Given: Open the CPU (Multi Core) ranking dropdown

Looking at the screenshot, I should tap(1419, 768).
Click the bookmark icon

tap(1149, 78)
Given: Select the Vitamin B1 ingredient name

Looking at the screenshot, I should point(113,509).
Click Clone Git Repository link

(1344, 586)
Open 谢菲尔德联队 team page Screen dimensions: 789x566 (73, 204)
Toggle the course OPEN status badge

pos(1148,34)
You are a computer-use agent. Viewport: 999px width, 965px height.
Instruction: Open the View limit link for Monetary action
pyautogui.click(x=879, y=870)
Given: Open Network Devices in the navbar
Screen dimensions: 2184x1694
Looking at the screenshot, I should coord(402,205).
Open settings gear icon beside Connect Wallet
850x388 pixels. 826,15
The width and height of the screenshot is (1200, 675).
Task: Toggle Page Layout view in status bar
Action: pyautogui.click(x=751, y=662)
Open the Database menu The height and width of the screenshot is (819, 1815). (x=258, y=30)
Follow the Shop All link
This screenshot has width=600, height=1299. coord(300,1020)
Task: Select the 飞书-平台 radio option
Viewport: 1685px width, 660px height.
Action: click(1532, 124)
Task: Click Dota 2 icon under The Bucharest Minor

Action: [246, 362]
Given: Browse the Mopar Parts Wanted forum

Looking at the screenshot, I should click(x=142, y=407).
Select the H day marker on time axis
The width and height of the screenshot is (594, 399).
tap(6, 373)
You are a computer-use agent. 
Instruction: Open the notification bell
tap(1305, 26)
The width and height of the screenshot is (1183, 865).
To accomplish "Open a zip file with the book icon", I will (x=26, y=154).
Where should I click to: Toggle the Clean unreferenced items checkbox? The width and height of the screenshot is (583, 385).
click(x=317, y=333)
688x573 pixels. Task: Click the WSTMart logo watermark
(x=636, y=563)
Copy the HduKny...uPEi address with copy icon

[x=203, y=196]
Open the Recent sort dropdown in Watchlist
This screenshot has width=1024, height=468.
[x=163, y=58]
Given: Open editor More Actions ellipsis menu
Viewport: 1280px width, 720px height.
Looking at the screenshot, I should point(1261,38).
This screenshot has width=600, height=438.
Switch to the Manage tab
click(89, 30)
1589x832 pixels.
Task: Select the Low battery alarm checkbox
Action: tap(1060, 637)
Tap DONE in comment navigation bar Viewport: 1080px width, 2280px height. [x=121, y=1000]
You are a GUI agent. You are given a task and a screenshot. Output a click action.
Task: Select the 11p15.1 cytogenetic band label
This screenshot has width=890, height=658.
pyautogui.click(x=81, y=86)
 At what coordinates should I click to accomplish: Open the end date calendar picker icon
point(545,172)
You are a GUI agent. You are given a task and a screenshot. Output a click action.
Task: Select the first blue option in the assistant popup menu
========
Reproduce all of the rows above, swapping each occurrence of "Instruction" for "Command" and leaving everything else unchanged.

RESPONSE TO THIS EXERCISE:
Given: Open the CPU (Multi Core) ranking dropdown

Looking at the screenshot, I should tap(1419, 768).
Click the bookmark icon

tap(1149, 78)
Given: Select the Vitamin B1 ingredient name

Looking at the screenshot, I should point(113,509).
Click Clone Git Repository link

(1344, 586)
Open 谢菲尔德联队 team page Screen dimensions: 789x566 (73, 204)
Toggle the course OPEN status badge

pos(1148,34)
You are a computer-use agent. Viewport: 999px width, 965px height.
Command: Open the View limit link for Monetary action
pyautogui.click(x=879, y=870)
Given: Open Network Devices in the navbar
Screen dimensions: 2184x1694
Looking at the screenshot, I should coord(402,205).
Open settings gear icon beside Connect Wallet
850x388 pixels. 826,15
The width and height of the screenshot is (1200, 675).
Task: Toggle Page Layout view in status bar
Action: pyautogui.click(x=751, y=662)
Open the Database menu The height and width of the screenshot is (819, 1815). (x=258, y=30)
Follow the Shop All link
This screenshot has width=600, height=1299. coord(300,1020)
Task: Select the 飞书-平台 radio option
Viewport: 1685px width, 660px height.
Action: click(1532, 124)
Task: Click Dota 2 icon under The Bucharest Minor

Action: [246, 362]
Given: Browse the Mopar Parts Wanted forum

Looking at the screenshot, I should click(x=142, y=407).
Select the H day marker on time axis
The width and height of the screenshot is (594, 399).
tap(6, 373)
You are a computer-use agent. 
Command: Open the notification bell
tap(1305, 26)
The width and height of the screenshot is (1183, 865).
To accomplish "Open a zip file with the book icon", I will (x=26, y=154).
Where should I click to: Toggle the Clean unreferenced items checkbox? The width and height of the screenshot is (583, 385).
click(x=317, y=333)
688x573 pixels. Task: Click the WSTMart logo watermark
(x=636, y=563)
Copy the HduKny...uPEi address with copy icon

[x=203, y=196]
Open the Recent sort dropdown in Watchlist
This screenshot has width=1024, height=468.
[x=163, y=58]
Given: Open editor More Actions ellipsis menu
Viewport: 1280px width, 720px height.
Looking at the screenshot, I should point(1261,38).
This screenshot has width=600, height=438.
Switch to the Manage tab
click(89, 30)
1589x832 pixels.
Task: Select the Low battery alarm checkbox
Action: tap(1060, 637)
Tap DONE in comment navigation bar Viewport: 1080px width, 2280px height. [x=121, y=1000]
You are a GUI agent. You are given a task and a screenshot. Output a click action.
Task: Select the 11p15.1 cytogenetic band label
This screenshot has width=890, height=658.
pyautogui.click(x=81, y=86)
 At what coordinates should I click to accomplish: Open the end date calendar picker icon
point(545,172)
You are a GUI agent. You are given a task and a screenshot. Output a click action.
Task: Select the first blue option in the assistant popup menu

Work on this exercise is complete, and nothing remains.